Kara Anne Swisher (/ˈkɛərə/ KAIR) is an American journalist. She is a contributing editor at New York, the host of the podcast Sway, and the co-host of the podcast Pivot.[2] From 2018 to 2022, she was an opinion writer for The New York Times, before re-joining Vox Media.[3]

Swisher, who previously wrote for The Wall Street Journal and The Washington Post, co-founded Recode, the All Things Digital conference and the online publication All Things D. She has covered the internet since 1994.[2][4]

Early life and education[edit]

Swisher grew up in Roslyn Harbor, New York. Her father died when she was five years old. Afterwards her family moved to Princeton, New Jersey where she was raised.[5]

She wrote for The Hoya, Georgetown's school newspaper, and later left that paper to write for The Georgetown Voice, the university's news magazine.[6]

Swisher later received her MS in journalism from Columbia University Graduate School of Journalism in 1985.[7]

Career[edit]

Swisher worked at the Washington City Paper in Washington, D.C. She interned at The Washington Post in 1986 and was later hired full-time.[8][9]

The Wall Street Journal[edit]

Swisher joined The Wall Street Journal in 1997, working from its bureau in San Francisco. She created and wrote Boom Town, a column devoted to the companies, personalities and culture of Silicon Valley which appeared on the front page of the Wall Street Journal's Marketplace section and online. During that period, she was cited as the most influential reporter covering the Internet by Industry Standard magazine.[10]

In 2003, with her colleague Walt Mossberg, she launched the All Things Digital conference and later expanded it into a daily blog called AllThingsD.com. The conference featured interviews by Swisher and Mossberg of top technology executives, such as Bill Gates, Steve Jobs, and Larry Ellison, all of whom appeared on stage without prepared remarks or slides.

*-*-*

Activity:
Can you write the next part of the Kara Swisher biography above, starting right after its final sentence?

Extracted material:

*-*-*

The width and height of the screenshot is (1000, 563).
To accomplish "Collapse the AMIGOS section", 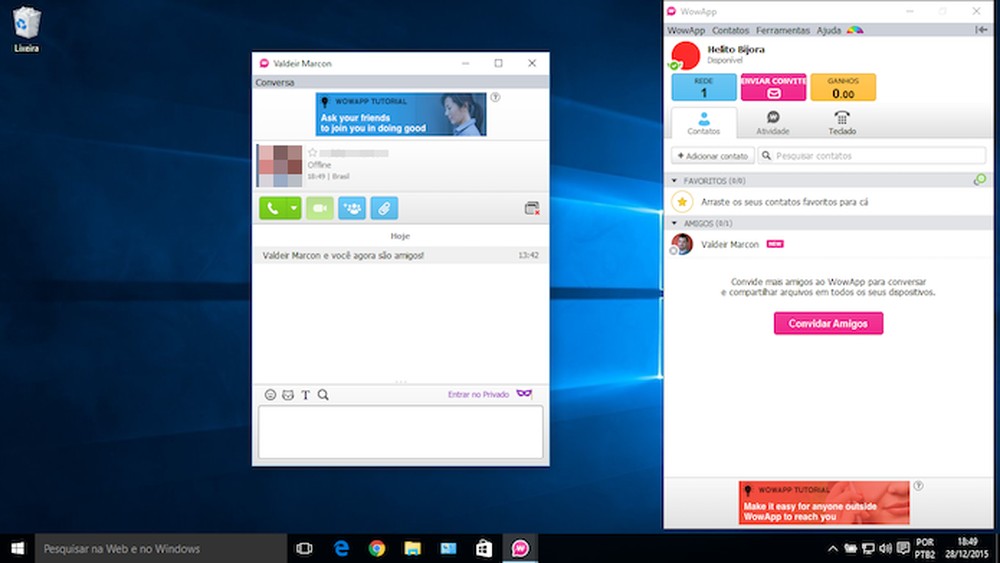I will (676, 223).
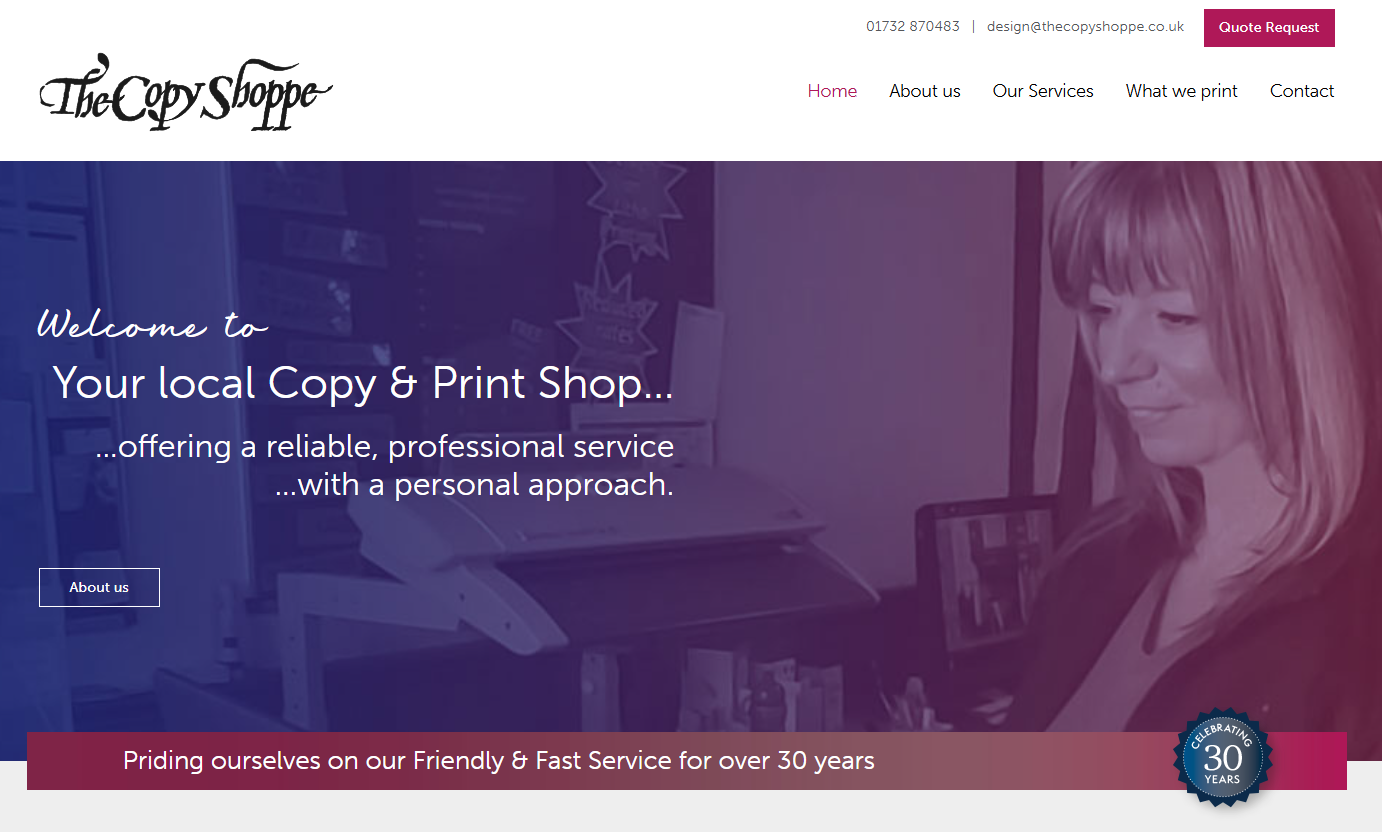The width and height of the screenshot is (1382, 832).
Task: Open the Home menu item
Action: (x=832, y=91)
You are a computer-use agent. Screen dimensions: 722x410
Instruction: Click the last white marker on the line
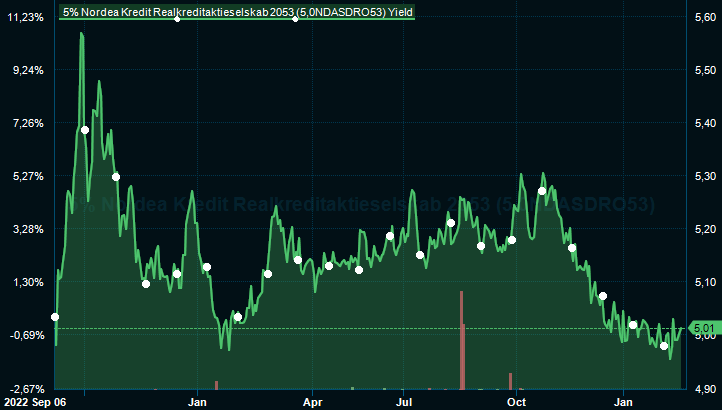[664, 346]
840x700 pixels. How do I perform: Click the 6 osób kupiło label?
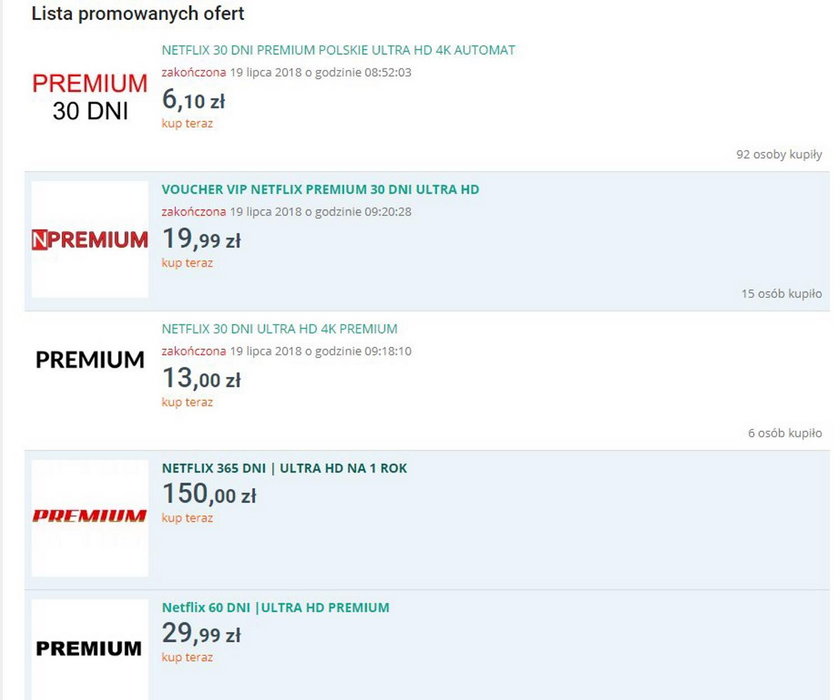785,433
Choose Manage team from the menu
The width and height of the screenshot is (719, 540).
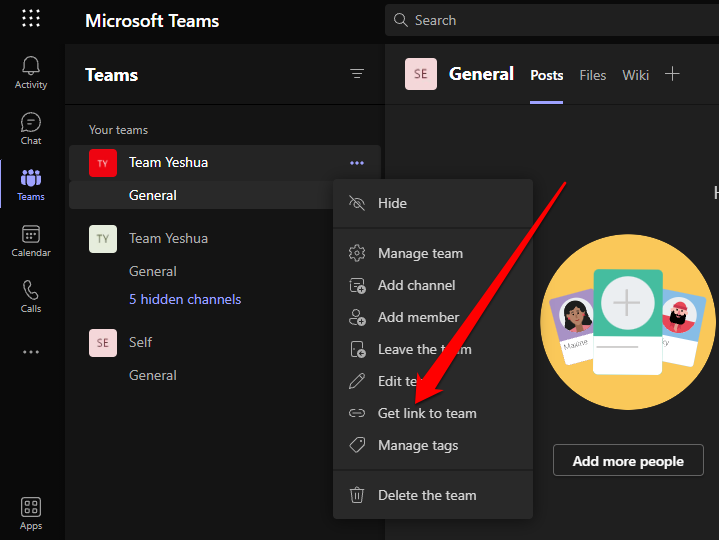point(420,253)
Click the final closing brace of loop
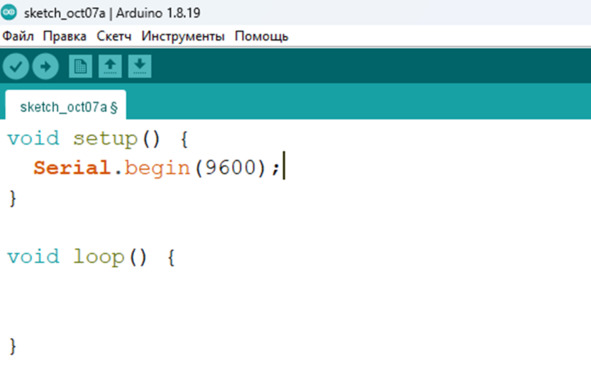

*-*-*

Exercise output:
Books[edit]

She is the author of aol.com: How Steve Case Beat Bill Gates, Nailed the Netheads and Made Millions in the War for the Web, published by Times Business Print Books in July 1998. The sequel, There Must Be a Pony in Here Somewhere: The AOL Time Warner Debacle and the Quest for a Digital Future, was published in the fall of 2003 by Crown Business Print Books. In 2021, it was announced that she signed a two-book memoir deal with Simon & Schuster.[11]

Recode[edit]

On January 1, 2014, Swisher and Mossberg struck out on their own with the Recode website, based in San Francisco.[12] In the spring of 2014 they held the inaugural Code Conference near Los Angeles.[13] Vox Media acquired the website in May 2015.[14] A month later in June 2015, they launched Recode Decode, a weekly podcast in which Swisher interviews prominent figures in the technology space with Stewart Butterfield featured as the first guest.[15]

In September 2018, Recode and Vox Media launched Pivot, a semi-weekly news commentary podcast co-hosted by Swisher and Scott Galloway.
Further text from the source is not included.